*TASK REQUIREMENTS*
Retype the entries exactly; omit all pictures.
────────────────────
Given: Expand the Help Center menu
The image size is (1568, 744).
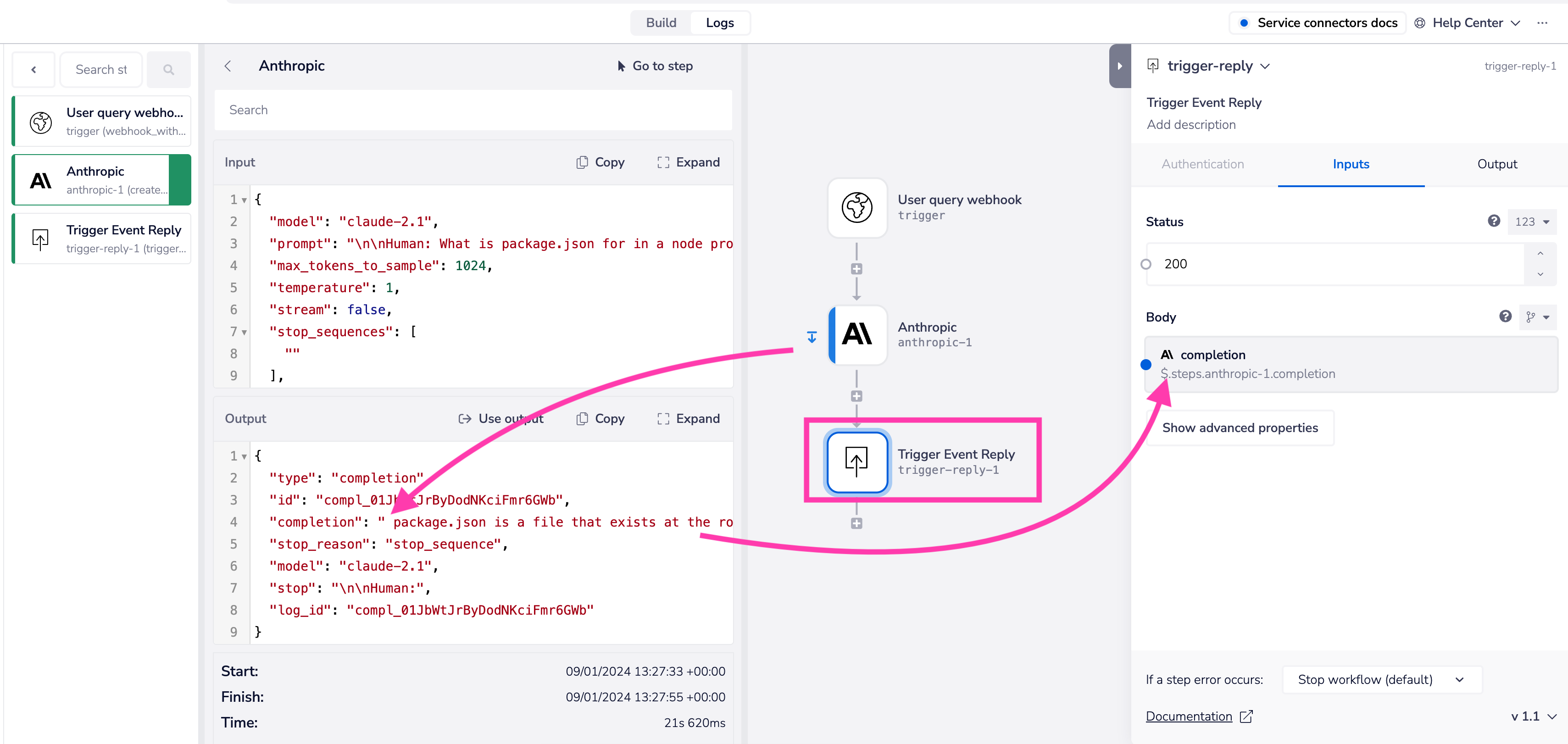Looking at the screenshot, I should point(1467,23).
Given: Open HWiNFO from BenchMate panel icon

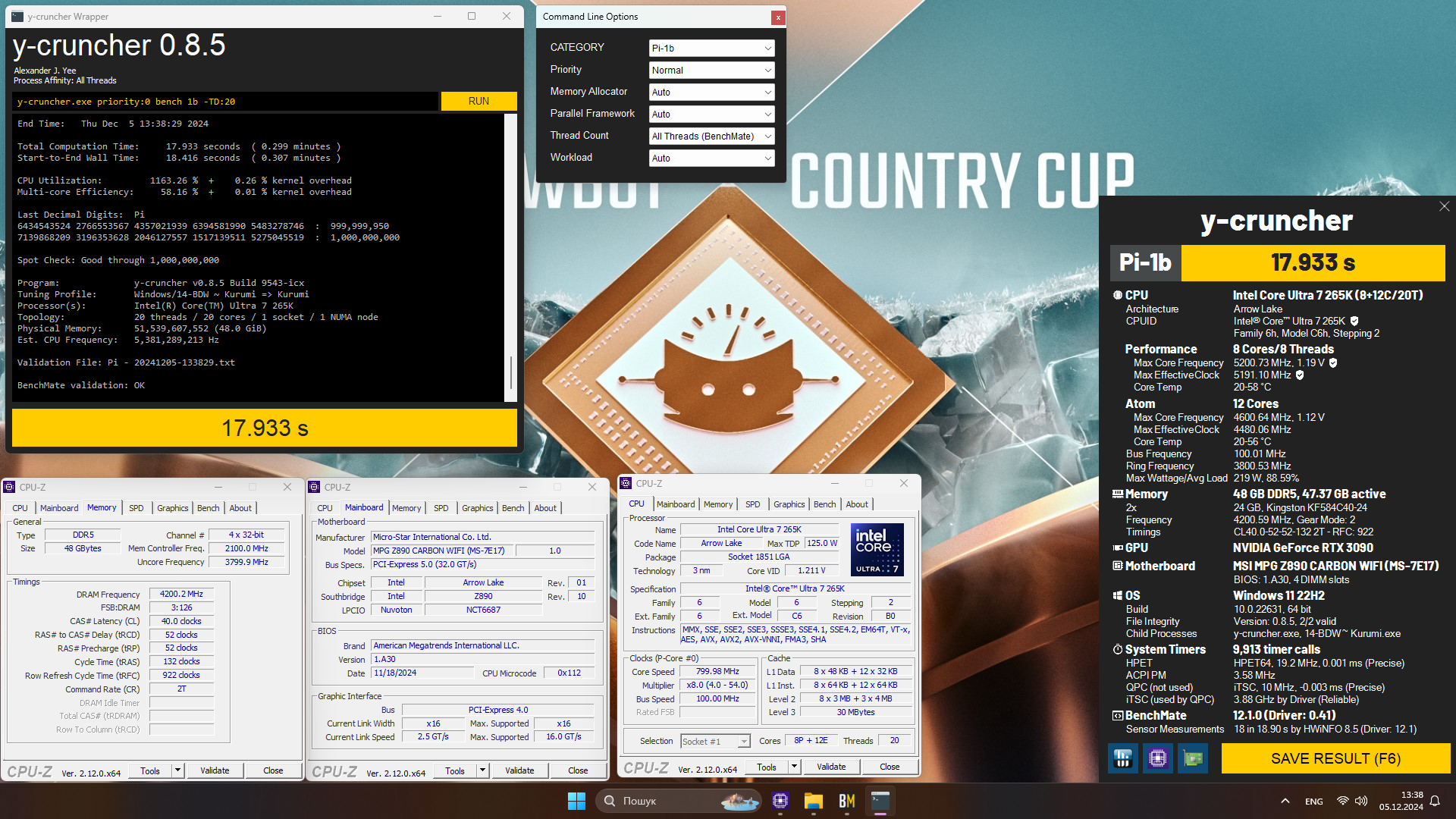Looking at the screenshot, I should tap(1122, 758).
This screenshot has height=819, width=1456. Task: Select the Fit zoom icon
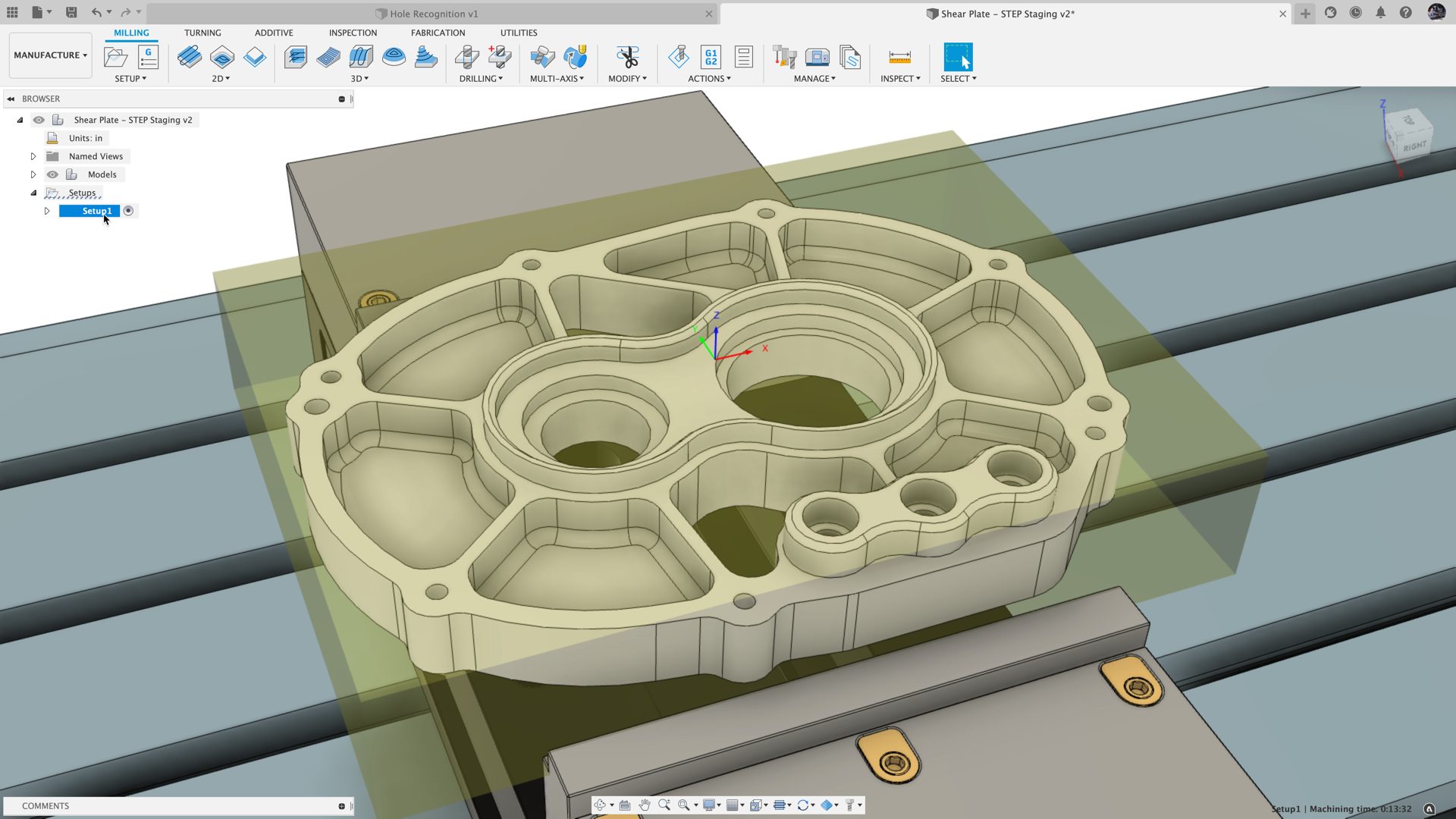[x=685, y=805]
────────────────────
*TASK RESPONSE*
Given: Expand the Help Center menu
The image size is (1568, 744).
Looking at the screenshot, I should point(1467,23).
Given: Open HWiNFO from BenchMate panel icon

Looking at the screenshot, I should tap(1122, 758).
This screenshot has height=819, width=1456. Task: Select the Fit zoom icon
[x=685, y=805]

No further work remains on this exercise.